Issue #18684: Fixed reading out of the buffer in the re module.
authorSerhiy Storchaka <storchaka@gmail.com>
Mon, 6 Jul 2015 10:58:33 +0000 (13:58 +0300)
committerSerhiy Storchaka <storchaka@gmail.com>
Mon, 6 Jul 2015 10:58:33 +0000 (13:58 +0300)
Misc/NEWS
Modules/_sre.c
Modules/sre_lib.h

index 8713f3135fe03c36dfea55ecac99b3e26d4ea681..f064e0ae9b8713a136de220e56c5e1ba6d8d5ea0 100644 (file)
--- a/Misc/NEWS
+++ b/Misc/NEWS
@@ -66,6 +66,8 @@ Core and Builtins
 Library
 -------
 
+- Issue #18684: Fixed reading out of the buffer in the re module.
+
 - Issue #24259: tarfile now raises a ReadError if an archive is truncated
   inside a data segment.
 
index 300d883cf6155667d8c13826282825469da487ae..d6fcda18b694dbbecb13f15d2d942483e4635162 100644 (file)
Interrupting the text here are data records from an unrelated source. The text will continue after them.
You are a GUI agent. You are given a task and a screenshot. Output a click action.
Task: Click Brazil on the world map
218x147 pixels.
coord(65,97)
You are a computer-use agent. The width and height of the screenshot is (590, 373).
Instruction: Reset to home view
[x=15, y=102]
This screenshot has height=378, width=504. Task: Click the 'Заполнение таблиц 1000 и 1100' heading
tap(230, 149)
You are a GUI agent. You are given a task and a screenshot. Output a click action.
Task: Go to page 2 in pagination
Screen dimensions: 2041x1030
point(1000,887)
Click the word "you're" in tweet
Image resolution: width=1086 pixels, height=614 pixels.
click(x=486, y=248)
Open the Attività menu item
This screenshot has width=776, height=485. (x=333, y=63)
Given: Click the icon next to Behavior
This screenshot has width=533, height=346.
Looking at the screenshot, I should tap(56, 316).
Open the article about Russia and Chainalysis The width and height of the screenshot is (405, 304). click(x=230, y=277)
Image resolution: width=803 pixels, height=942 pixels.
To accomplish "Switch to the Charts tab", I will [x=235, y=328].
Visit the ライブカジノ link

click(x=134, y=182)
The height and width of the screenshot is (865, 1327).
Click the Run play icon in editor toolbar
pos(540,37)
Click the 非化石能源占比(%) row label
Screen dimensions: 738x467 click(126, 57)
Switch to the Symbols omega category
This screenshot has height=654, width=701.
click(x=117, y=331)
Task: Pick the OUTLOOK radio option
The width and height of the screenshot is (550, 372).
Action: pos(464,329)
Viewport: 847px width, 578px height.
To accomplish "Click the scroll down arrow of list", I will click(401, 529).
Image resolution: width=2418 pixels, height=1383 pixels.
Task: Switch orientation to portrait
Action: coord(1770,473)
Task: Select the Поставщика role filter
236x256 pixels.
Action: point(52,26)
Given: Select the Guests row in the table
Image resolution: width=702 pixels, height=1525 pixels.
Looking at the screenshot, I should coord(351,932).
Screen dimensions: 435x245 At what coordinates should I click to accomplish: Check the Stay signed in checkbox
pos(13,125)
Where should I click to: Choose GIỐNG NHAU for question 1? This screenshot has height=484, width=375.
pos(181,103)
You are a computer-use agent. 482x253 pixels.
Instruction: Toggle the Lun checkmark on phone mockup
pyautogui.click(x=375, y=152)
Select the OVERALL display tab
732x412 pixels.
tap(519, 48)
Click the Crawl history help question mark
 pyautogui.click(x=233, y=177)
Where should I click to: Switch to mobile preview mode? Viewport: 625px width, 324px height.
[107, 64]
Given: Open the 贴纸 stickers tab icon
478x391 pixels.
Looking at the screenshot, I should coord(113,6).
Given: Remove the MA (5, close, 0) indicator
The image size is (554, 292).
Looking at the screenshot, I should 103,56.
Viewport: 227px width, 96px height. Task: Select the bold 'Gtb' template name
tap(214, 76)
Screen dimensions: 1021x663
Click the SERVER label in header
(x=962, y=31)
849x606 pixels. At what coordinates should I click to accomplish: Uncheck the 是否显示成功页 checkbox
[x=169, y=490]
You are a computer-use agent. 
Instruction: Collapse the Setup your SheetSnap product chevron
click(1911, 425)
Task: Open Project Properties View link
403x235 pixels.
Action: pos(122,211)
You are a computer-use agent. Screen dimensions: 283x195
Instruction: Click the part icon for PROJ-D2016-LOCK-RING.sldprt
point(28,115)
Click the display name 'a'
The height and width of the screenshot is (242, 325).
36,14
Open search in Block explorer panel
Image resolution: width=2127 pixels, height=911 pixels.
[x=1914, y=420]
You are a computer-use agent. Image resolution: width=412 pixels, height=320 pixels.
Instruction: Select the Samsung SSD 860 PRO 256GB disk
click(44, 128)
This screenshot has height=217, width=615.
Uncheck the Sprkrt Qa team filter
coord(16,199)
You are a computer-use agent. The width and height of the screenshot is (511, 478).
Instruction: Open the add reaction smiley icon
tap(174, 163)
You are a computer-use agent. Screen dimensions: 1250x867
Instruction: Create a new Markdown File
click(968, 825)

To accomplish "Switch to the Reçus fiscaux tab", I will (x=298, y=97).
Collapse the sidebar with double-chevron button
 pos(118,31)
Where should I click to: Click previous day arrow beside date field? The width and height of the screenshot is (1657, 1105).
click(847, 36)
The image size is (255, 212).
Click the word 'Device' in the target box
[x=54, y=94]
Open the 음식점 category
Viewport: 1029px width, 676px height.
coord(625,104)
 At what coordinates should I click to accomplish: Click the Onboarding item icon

@@ -883,7 +883,7 @@ pattern_split(PatternObject* self, PyObject* args, PyObject* kw)
         }
 
         if (state.start == state.ptr) {
-            if (last == state.end)
+            if (last == state.end || state.ptr == state.end)
                 break;
             /* skip one character */
             state.start = (void*) ((char*) state.ptr + state.charsize);
@@ -1081,6 +1081,8 @@ pattern_subx(PatternObject* self, PyObject* ptemplate, PyObject* string,
 
 next:
         /* move on */
+        if (state.ptr == state.end)
+            break;
         if (state.ptr == state.start)
             state.start = (void*) ((char*) state.ptr + state.charsize);
         else
@@ -2567,6 +2569,9 @@ scanner_match(ScannerObject* self, PyObject *unused)
     PyObject* match;
     Py_ssize_t status;
 
+    if (state->start == NULL)
+        Py_RETURN_NONE;
+
     state_reset(state);
 
     state->ptr = state->start;
@@ -2578,10 +2583,14 @@ scanner_match(ScannerObject* self, PyObject *unused)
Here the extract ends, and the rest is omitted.